- Work instruction 1:
Decide whether each statement below agrees with the description review. Answer yes or no for each, quoting the deciding words of the review.
(a) The description under review consists of a single sentence.
(b) The tool being reviewed is provided with an output schema.
(c) The description explains whether the deletion can be reversed.
- Work instruction 2: Set down word for word the stretch of the description review from "The description is a" through "an AI agent.".

- Text excerpt:
BEGIN
Does the description disclose side effects, auth requirements, rate limits, or destructive behavior?

With no annotations provided, the description carries the full burden of behavioral disclosure. It states the tool deletes a collection, implying a destructive mutation, but does not elaborate on critical aspects such as irreversibility, permissions required, error handling, or side effects (e.g., data loss). This leaves significant gaps for a tool with clear destructive intent.

Agents need to know what a tool does to the world before calling it. Descriptions should go beyond structured annotations to explain consequences.

Conciseness5/5

Is the description appropriately sized, front-loaded, and free of redundancy?

The description is a single, direct sentence with zero wasted words, making it highly concise and front-loaded. It immediately communicates the core action without unnecessary elaboration, which is efficient for an AI agent.

Shorter descriptions cost fewer tokens and are easier for agents to parse. Every sentence should earn its place.

Completeness2/5

Given the tool's complexity, does the description cover enough for an agent to succeed on first attempt?

Given the tool's destructive nature, lack of annotations, and no output schema, the description is insufficiently complete. It fails to address key contextual elements like irreversibility, error cases, or what happens post-deletion, which are critical for safe and informed usage by an agent.

Complex tools with many parameters or behaviors need more documentation. Simple tools need less. This dimension scales expectations accordingly.

Parameters3/5

Does the description clarify parameter syntax, constraints, interactions, or defaults beyond what the schema provides?
END
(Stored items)
BEGIN
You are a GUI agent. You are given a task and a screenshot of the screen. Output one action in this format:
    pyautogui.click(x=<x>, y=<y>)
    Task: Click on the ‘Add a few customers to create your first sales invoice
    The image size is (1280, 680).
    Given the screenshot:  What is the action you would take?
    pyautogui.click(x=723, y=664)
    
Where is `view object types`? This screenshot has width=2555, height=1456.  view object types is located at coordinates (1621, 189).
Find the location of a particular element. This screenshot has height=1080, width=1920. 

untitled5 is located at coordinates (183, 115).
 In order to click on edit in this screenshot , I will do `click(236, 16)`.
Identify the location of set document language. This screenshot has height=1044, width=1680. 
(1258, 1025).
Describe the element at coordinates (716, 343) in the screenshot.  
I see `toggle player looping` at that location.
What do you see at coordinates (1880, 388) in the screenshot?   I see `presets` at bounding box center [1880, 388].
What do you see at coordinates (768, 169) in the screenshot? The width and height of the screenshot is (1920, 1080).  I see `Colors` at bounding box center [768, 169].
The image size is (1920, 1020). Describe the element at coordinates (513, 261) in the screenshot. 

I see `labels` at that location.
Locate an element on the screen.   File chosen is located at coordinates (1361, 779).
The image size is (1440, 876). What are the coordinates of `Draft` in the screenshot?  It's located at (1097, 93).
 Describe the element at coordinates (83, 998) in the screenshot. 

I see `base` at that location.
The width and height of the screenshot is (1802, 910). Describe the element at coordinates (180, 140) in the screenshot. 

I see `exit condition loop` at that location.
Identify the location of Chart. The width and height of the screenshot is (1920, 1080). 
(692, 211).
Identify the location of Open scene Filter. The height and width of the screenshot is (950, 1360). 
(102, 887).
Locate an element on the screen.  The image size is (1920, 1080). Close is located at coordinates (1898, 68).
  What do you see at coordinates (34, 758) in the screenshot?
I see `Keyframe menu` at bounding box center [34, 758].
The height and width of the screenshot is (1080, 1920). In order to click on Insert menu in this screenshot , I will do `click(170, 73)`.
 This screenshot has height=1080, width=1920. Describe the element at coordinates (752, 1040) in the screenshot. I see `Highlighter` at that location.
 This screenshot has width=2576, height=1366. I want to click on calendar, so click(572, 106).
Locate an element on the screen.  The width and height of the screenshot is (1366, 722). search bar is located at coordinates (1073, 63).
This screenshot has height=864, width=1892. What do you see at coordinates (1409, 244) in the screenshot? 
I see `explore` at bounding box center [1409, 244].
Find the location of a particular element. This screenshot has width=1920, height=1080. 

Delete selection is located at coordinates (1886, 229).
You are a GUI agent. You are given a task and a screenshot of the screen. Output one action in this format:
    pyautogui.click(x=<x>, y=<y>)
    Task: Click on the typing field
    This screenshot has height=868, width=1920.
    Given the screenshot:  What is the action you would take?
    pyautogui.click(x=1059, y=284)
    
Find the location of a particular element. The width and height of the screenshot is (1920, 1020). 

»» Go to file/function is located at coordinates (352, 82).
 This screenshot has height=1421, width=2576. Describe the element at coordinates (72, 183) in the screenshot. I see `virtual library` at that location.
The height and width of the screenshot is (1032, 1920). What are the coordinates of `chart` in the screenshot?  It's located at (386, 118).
END
- Response 1:
(a) Yes: "The description is a single, direct sentence with zero wasted words"
(b) No: "Given the tool's destructive nature, lack of annotations, and no output schema"
(c) No: "does not elaborate on critical aspects such as irreversibility, permissions required, error handling, or side effects (e.g., data loss)"

- Response 2:
The description is a single, direct sentence with zero wasted words, making it highly concise and front-loaded. It immediately communicates the core action without unnecessary elaboration, which is efficient for an AI agent.